Una serie di false partenze viene collezionata senza interruzione, come se il bisogno di sperimentarsi in una dimensione priva di impegno, mai potuto appagarsi, prendesse il sopravvento su tutto. La tirannia delle tempistiche da rispettare, così invadente nella prima parte della vita, si rovescia in quella delle occasioni stimolanti da non lasciarsi sfuggire, in una bulimia dissipativa e sfinente al termine della quale avanza un vuoto angoscioso. Ho provato questo e quello, ora che faccio? Che ne sarà di me?
Questi sono i tipici scenari delle così dette “adolescenze ritardate”, tentativi inconsci di realizzare una separazione che però sembra impossibile. Impossibile infatti è essere semplicemente se stessi, accordarsi al proprio gusto, alla propria interiorità senza venir fagocitati da mille suggestioni passeggere. La precarietà avvolge tutto, amicizie, rapporti con l’altro sesso, lavori, hobby, gusti musicali ecc...
Emozioni e ricerca convulsa
Ciò che appare seriamente compromesso è il senso d’essere vivi. La vitalità è ricercata e agganciata maniacalmente, con una frenesia di riempimento che si fa mortifera. L’euforia prende il posto della gioia, così come intensi stati depressivi si sostituiscono alla percezione acuta della difficoltà e del dolore.
Gioia e dolore nella loro forma “adulta” infatti si sperimentano per la prima volta nella loro compiutezza proprio durante quella fase adolescenziale non vissuta. L’amore e le sue frustrazioni, così come il misurarsi con gli amici, la socialità e le relative difficoltà sono il primo banco di prova rispetto ad una gestione emozionale in autonomia, senza il rifugio comodo ma opprimente del genitore.
L’adolescente che vive a pieno la sua età impara a conoscersi, tramite prove ed errori comincia a costruirsi un’idea di chi è, di cosa sente e di cosa vuole al di là della famiglia. E il senso di libertà è così goduto da essere gioia pura, così come una delusione o un conflitto bruciano e fanno percepire il dolore emotivo in modo nuovo rispetto all’infanzia.
L’adolescente ha fretta e timore di lasciare l’adolescenza, desidera lanciarsi nella vita adulta e non sa se ce la farà. In ogni caso il suo essersi messo alla prova gli permette di compiere delle scelte che riflettono i suoi desideri, le sue inclinazioni e aspirazioni. Così quando incontrerà delle difficoltà non si lascerà andare completamente allo sconforto, vacillerà ma resisterà perché sarà sostenuto dalla fiducia in ciò che ha scoperto di sé.

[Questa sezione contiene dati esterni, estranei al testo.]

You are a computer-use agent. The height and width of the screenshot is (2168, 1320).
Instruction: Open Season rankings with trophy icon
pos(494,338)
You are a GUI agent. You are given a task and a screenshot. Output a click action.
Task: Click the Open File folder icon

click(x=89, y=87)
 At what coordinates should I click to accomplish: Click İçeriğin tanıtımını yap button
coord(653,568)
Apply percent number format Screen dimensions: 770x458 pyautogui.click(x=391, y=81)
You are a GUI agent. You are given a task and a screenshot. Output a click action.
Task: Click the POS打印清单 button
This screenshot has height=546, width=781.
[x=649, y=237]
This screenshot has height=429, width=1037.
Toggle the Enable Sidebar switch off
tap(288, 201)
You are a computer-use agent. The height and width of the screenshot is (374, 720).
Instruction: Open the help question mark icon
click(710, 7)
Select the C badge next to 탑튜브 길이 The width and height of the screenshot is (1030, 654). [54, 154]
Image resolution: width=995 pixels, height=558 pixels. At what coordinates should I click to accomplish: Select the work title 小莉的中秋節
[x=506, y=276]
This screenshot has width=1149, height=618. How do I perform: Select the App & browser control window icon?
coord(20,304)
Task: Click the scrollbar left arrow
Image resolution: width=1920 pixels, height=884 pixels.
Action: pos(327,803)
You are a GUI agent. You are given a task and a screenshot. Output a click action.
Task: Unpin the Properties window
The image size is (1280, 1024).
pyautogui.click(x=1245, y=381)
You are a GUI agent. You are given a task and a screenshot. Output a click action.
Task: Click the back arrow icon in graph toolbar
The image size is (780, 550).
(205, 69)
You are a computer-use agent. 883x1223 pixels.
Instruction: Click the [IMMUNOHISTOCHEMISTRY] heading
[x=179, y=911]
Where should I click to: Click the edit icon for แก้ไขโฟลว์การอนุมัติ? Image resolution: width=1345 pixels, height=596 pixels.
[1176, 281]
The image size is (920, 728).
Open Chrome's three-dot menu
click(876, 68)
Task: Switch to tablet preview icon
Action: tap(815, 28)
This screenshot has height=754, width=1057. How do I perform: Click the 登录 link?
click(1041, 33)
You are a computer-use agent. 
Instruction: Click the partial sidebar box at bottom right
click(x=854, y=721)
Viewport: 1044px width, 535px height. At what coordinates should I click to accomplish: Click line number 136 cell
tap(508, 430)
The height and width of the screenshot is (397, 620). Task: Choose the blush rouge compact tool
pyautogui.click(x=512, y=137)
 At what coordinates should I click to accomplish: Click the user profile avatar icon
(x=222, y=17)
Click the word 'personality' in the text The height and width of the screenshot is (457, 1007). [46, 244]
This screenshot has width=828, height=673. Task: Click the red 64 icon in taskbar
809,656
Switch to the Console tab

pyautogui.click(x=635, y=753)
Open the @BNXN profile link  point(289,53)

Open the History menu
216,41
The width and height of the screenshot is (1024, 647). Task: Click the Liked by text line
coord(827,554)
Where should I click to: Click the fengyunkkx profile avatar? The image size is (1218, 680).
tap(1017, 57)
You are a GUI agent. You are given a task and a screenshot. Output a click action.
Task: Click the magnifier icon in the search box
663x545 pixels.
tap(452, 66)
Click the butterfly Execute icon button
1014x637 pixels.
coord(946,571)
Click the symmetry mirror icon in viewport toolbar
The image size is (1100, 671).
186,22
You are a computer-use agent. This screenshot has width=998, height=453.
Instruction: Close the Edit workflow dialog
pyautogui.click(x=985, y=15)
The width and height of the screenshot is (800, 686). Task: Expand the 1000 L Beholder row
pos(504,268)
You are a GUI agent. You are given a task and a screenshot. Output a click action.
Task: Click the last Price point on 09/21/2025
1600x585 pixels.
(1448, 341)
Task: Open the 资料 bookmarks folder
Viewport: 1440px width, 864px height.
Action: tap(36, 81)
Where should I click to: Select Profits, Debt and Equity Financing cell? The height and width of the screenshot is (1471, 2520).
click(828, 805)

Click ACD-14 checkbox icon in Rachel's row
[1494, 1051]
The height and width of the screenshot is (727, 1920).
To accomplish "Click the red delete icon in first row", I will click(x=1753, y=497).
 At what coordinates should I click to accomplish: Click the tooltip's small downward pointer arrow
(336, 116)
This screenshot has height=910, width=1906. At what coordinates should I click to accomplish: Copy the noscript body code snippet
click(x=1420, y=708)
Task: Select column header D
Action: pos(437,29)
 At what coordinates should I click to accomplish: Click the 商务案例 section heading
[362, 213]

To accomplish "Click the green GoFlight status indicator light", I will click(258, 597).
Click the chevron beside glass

Dunque saltare la tappa adolescenziale e poi viverla verso i venticinque/ trent’anni, se da un lato dimostra un tentativo di guarigione rispetto all’appiattimento dell’adesione acritica al volere genitoriale, dall’altro si profila come una condizione che espone a turbolenze che rischiano di trascinarsi a fasi alterne per tutta la vita.
Approccio terapeutico
Ecco perché in questo caso è molto importante un’autodiagnosi che porti ad una richiesta di aiuto. La psicoterapia non può sostituirsi alla vita non vissuta, così come non può incidere senza la collaborazione del paziente.
Perché qualcosa cambi davvero bisogna che la terapia non si trasformi nell’ennesimo luogo da cui dipendere e conseguentemente in un secondo tempo da distruggere.
La terapia è efficace se fa da ponte verso la separazione, diventando uno spazio conoscitivo rispetto alle emozioni più proprie. Non un sostegno, non una stampella ma una fucina di idee, di pensieri nuovi. Un modo per connettersi, magari per la prima volta in assoluto, con la parte più autentica della propria personalità.
Lavoro possibile quando un barlume di personalità è effettivamente presente e disponibile a mettersi in gioco. Contrariamente lo scacco resta dietro l’angolo, rientrando anche la stessa psicoterapia nella serie delle false partenze e delle distrazioni di durata variabile dell’eterno adolescente.